Every time it rains, Robert Mayhue says he puts out 18 sandbags along his house on St. Andrews Circle in Fort Myers to keep the water out.
“When it comes down, you’ll see that the water basically works its way up,” he said.
And after a few hours of heavy, steady rain, Mayhue says his entire street looks like a lake. And he blames the county for not clearing out the storm drains, leading to the deluge.
“They came out last year and looked at the drain. They didn’t put a snake down it and said it’s just fine. I just have to laugh,” Mayhue said.
And only one street over, in an area the city of Fort Myers owns, it doesn’t flood at all.
“At the end of the street here, that’s in the city. They take more care of it,” Mayhue said.
Lee County says storm drains, ditches and swales are meant to hold water after heavy rain in order to keep it away from homes. They say that’s what is happening in Mayhue’s case, but it still doesn’t appear to be enough.

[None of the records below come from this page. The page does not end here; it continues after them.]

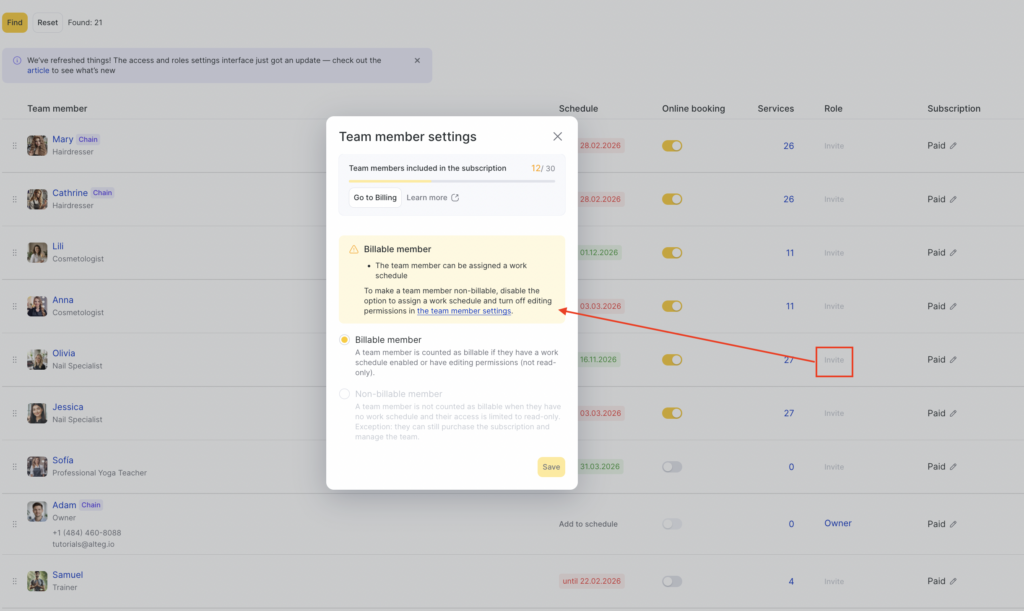
Task: Click the subscription usage progress bar
Action: click(x=451, y=181)

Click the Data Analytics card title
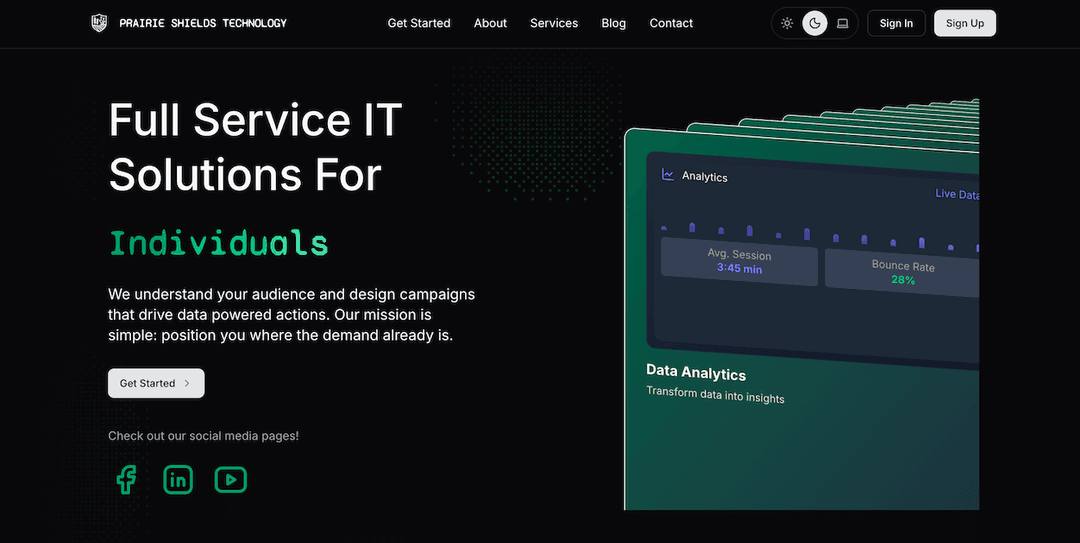(x=696, y=373)
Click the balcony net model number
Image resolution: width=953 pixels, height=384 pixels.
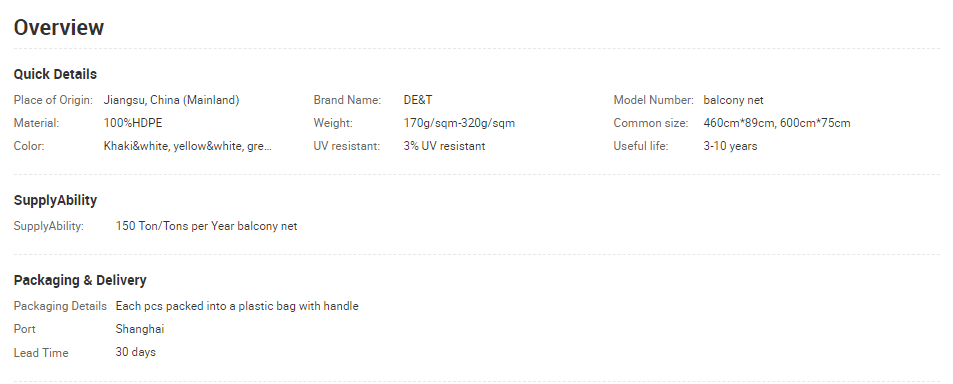(x=734, y=100)
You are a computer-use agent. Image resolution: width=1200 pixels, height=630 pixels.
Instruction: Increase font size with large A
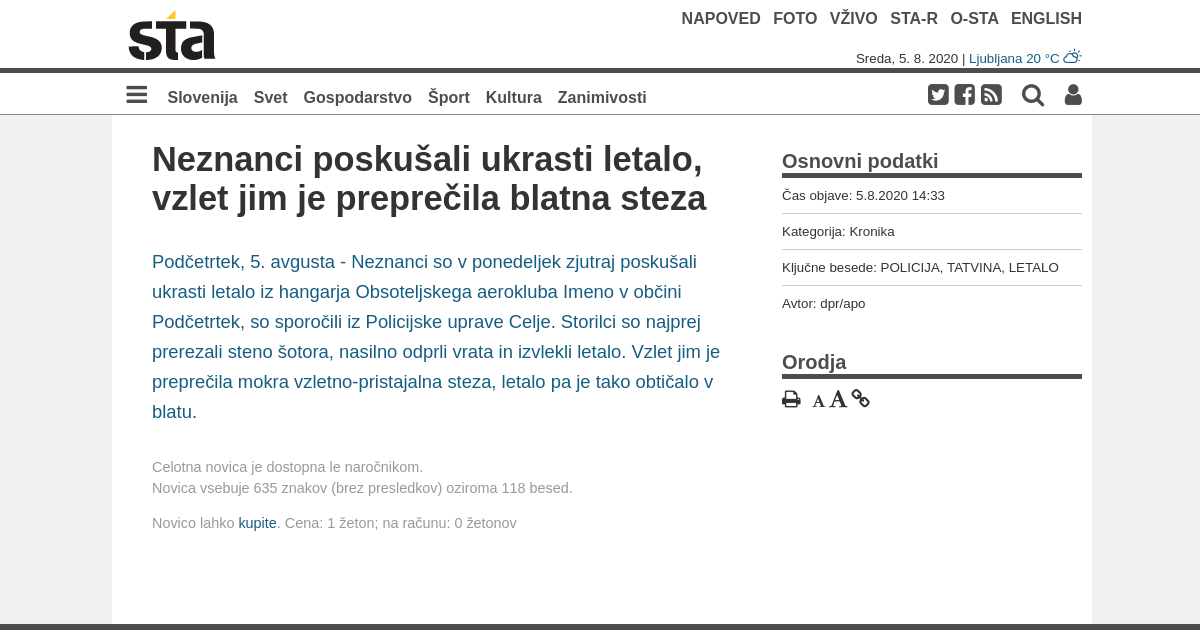[838, 399]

“I told them that the drain again—the ditch—it’s not deep enough and it’s filled up again and it has a lot of brush and debris in it,” Mayhue said.
Neighbor Sally Phillips also says it isn’t working.
“We had to go buy a sub pump to start pumping it out. Everything in my garage got wet. It took weeks, actually months,” she said.
County officials say they are aware of the concerns and have reached out to neighbors like Phillips, as many continue to wait for answers and monitor the radar.